The essential of humility is given in Philippians 1, verses 21 and 27 as Paul writes, “to live is Christ” and “let your conduct be worthy of the gospel of Christ.” It is in the transformation we receive through faith in Jesus that we can live a life of humility. As a person yields to Jesus as Savior and Lord, he is transformed into a new creation (II Corinthians 5:17). No longer does he live his life to please himself but to please and obey the Lord.
The inner blessing of humility (Philippians 2:1) is seen in the encouragement of Christ, the consolation of love and the fellowship of the Spirit. These, along with affection and mercy, are the results of the transformed life of the believer. The inward qualities of the Christian life are enjoyed as an eternal benefit. In times of trial and in seasons of delight, the blessings continue as a sweet peace and rest to the soul (Matthew 11:28-30).
The outward characteristics of humility (Philippians 2:2) are a mind, love, and spirit that are unified with other believers. Those who trust in Jesus have an inward bond that is reflected in their outward relationships. Therefore, Christians from different churches, states or even countries share a common love for one another as brothers and sisters in the Lord. They are connected by a spiritual unity and focused on a common purpose: to exalt Jesus Christ.
The crucial action of humility (Philippians 2:3-4) is demonstrating a concern for others’ needs above our own. There is no selfish motivation in humility, only a deep-felt concern for the betterment of others. There is a spirit of ministry, service, and concern. As in the early church, material sacrifices are made to benefit and care for the needs of brothers and sisters in Christ (Acts 4:32-37).

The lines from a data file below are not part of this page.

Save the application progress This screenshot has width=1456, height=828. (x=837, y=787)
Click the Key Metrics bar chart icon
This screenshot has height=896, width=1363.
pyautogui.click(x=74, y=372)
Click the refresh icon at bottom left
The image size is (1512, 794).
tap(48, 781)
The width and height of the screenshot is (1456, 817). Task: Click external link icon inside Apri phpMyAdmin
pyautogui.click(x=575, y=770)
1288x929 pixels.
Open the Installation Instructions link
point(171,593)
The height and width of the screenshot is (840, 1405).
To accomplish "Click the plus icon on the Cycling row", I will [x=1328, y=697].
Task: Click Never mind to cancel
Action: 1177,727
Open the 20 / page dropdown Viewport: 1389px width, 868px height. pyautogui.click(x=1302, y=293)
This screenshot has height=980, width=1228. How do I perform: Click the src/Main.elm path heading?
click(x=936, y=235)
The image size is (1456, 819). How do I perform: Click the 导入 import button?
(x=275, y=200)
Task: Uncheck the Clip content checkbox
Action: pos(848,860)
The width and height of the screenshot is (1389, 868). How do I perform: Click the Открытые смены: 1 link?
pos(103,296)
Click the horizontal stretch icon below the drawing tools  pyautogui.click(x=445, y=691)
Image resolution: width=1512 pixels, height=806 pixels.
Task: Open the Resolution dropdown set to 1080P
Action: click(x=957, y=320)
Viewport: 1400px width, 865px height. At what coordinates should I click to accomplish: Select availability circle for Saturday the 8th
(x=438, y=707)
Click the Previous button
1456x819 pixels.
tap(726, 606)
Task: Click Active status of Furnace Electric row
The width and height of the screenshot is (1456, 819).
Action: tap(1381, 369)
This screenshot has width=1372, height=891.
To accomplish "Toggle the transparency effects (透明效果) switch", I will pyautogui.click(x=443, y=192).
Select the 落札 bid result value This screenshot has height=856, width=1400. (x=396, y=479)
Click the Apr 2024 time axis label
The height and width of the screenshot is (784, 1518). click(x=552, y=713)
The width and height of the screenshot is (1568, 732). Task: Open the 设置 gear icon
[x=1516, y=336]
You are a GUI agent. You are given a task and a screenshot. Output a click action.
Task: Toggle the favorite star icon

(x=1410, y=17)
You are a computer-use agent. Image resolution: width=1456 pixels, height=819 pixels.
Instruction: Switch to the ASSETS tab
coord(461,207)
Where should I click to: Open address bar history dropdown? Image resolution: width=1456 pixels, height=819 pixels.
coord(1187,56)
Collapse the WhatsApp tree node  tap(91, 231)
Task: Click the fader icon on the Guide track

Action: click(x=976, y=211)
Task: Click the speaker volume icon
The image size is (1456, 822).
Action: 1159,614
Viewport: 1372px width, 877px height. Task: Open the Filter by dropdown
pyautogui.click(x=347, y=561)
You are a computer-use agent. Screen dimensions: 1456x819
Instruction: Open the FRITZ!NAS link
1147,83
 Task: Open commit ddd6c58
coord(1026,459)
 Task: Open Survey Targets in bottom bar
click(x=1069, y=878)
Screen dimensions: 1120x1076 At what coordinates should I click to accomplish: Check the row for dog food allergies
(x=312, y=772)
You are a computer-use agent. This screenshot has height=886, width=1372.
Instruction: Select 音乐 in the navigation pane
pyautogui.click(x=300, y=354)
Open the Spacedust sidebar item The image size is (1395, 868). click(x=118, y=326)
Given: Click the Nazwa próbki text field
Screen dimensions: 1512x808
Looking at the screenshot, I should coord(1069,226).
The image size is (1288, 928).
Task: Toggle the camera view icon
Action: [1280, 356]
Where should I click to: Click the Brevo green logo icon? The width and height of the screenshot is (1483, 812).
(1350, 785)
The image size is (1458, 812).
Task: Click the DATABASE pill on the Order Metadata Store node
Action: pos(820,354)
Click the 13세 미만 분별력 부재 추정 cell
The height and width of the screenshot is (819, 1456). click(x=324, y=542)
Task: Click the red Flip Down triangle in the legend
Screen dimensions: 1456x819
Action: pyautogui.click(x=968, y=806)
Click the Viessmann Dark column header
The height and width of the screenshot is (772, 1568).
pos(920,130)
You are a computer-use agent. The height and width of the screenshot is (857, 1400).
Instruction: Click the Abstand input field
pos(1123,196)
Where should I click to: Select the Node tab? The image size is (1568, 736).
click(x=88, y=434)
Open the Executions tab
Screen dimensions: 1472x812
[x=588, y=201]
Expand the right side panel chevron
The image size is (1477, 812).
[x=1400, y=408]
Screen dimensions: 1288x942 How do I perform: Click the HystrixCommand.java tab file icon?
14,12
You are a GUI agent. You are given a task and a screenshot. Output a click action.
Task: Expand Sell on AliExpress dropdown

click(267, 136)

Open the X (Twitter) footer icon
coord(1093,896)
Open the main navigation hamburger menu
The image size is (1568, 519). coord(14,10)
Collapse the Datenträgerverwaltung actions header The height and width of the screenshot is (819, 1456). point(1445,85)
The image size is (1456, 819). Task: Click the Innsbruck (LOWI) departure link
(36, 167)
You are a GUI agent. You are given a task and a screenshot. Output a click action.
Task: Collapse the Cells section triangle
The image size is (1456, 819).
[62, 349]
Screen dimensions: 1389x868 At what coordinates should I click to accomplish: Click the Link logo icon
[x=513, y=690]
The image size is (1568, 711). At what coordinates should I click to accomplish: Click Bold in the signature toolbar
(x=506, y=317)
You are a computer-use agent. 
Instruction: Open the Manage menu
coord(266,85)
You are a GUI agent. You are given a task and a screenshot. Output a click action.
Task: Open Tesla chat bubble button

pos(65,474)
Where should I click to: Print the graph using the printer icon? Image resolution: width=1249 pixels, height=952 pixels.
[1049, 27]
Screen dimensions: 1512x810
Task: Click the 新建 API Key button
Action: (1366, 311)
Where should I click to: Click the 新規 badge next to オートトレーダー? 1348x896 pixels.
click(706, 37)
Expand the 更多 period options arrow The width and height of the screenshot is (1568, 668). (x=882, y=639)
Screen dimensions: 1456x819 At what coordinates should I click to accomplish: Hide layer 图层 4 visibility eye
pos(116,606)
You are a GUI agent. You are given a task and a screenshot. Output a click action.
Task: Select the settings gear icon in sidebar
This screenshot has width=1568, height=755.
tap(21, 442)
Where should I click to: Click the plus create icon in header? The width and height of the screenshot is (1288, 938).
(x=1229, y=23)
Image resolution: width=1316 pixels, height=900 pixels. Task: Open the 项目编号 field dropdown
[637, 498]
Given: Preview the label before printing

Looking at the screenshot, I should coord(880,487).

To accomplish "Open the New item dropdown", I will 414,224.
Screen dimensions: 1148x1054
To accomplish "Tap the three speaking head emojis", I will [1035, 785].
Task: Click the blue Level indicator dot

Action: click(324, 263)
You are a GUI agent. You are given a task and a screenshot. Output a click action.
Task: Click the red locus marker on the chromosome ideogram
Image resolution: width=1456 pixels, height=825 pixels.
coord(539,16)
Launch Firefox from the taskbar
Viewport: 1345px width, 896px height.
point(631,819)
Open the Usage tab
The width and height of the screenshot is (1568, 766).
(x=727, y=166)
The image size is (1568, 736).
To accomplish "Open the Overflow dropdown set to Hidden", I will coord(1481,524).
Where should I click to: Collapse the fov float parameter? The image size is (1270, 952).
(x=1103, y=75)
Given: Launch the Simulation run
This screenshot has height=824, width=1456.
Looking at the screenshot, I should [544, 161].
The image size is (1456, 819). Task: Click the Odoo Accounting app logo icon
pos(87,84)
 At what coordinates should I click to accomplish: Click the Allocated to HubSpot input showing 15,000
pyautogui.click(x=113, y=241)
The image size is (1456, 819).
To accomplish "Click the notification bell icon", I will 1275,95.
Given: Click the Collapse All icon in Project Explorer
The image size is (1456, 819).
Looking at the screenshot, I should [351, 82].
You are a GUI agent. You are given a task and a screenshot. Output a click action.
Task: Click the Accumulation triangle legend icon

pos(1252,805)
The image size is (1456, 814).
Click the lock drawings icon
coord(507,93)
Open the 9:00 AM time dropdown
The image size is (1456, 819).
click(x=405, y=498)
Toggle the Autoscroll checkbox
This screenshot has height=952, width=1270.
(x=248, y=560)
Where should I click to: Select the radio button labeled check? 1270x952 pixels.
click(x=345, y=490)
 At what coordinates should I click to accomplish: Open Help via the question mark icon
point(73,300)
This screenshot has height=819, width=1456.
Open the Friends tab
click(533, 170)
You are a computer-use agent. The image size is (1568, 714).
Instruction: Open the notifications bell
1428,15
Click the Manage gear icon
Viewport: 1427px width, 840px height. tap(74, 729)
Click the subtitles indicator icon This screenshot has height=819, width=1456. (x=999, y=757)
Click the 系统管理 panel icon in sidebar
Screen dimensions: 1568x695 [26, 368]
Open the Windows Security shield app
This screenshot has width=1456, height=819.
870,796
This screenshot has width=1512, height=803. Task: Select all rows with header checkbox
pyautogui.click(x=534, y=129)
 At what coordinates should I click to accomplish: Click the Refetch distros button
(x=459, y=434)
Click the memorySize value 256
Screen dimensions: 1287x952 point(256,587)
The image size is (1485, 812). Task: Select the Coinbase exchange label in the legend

The perfect example of humility (Philippians 2:5-11) is the Lord Jesus Christ as He laid aside His rights, reputation and glory to give His life for the sins of mankind. Jesus is our supreme example in all things. Just as He loved us and gave His life as a sacrifice, so we are to have a mind of humility and be willing to sacrifice for others (1 John 4:9-11).
The desired goal of humility (Philippians 2:13) is to allow God to work in us for His good pleasure. Christians are to be under the control of the Holy Spirit as they serve as the hands, feet, and voice of Jesus to a lost and hurting world. We take comfort in Romans 8:28 when difficult times come, knowing that God uses all things, even hardship, for His good purpose.
The ultimate testimony of humility (Philippians 2:14-15) is a positive, shining witness in a dark, sinful world. Instead of grumbling and arguing with one another, as churches and Christians often do, we are to live with a humble yieldedness. The testimonies of too many Christians have become tainted in the midst of ugly church fights and harsh confrontations. May we relate to each other in humility so that the world may see Jesus’ love lived out through us.
Humility is not just a good idea nor simply a lofty goal. It is to be the character trait of the follower of Jesus Christ. As we focus on the One who unites us, let us lay aside petty differences and live in the blessed peace of humility.